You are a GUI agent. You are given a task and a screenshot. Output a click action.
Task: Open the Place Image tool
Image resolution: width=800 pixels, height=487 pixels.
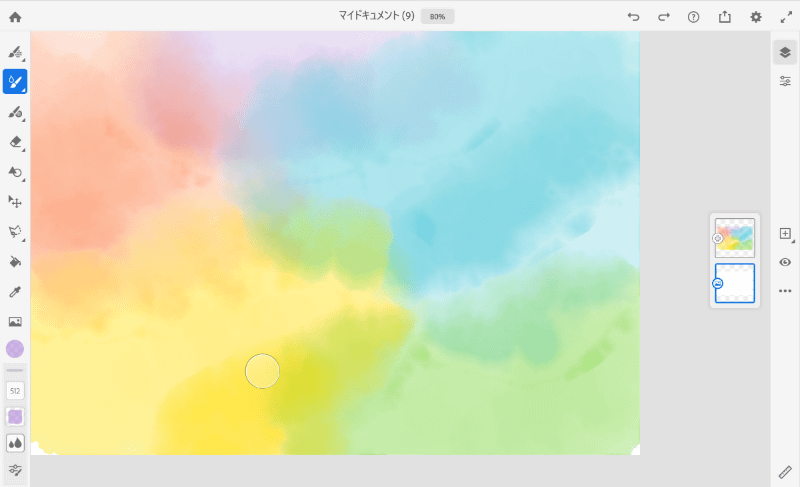[15, 321]
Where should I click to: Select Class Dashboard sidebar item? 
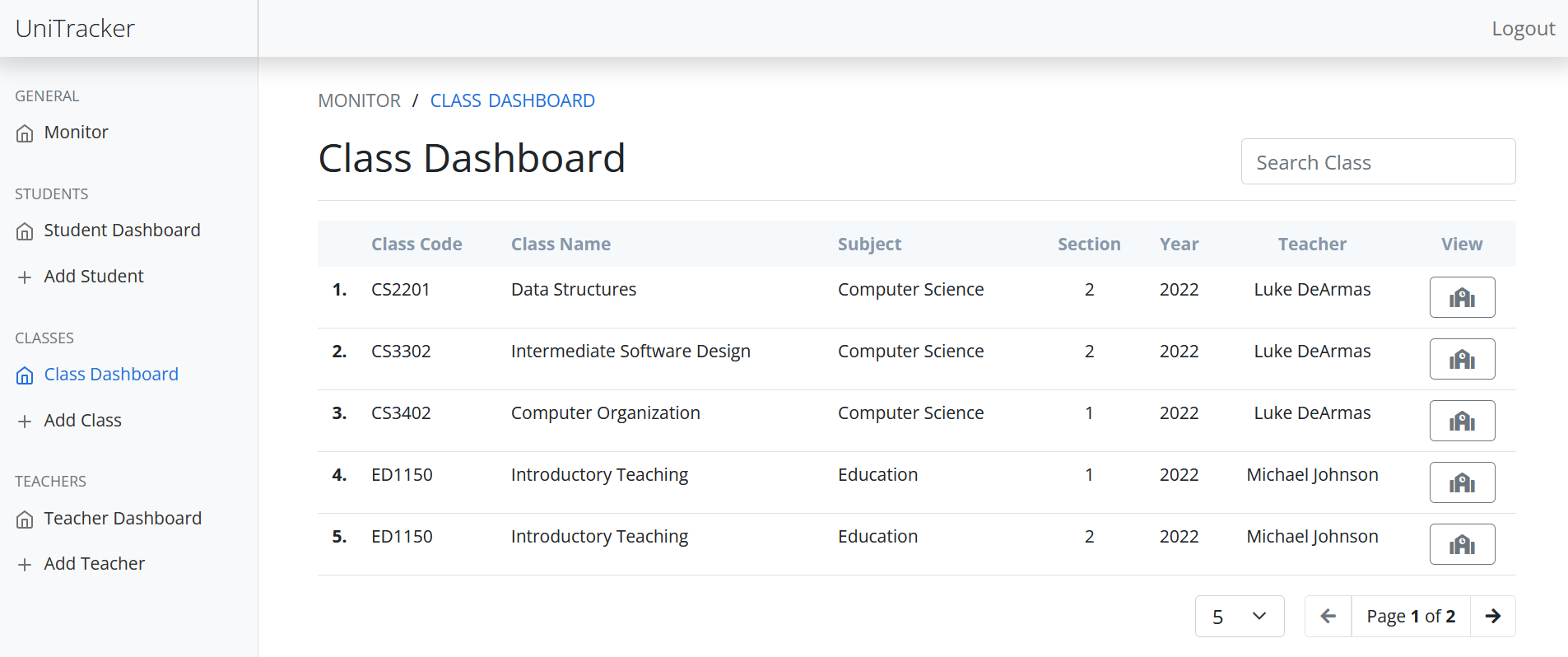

========================================================================

• **PROBLEM TO SOLVE**
Select every line of the material above holding the word "click" and copy it.

• **EXPECTED ANSWER**
You are a GUI agent. You are given a task and a screenshot. Output a click action.
Where should I click to: Select Class Dashboard sidebar item? 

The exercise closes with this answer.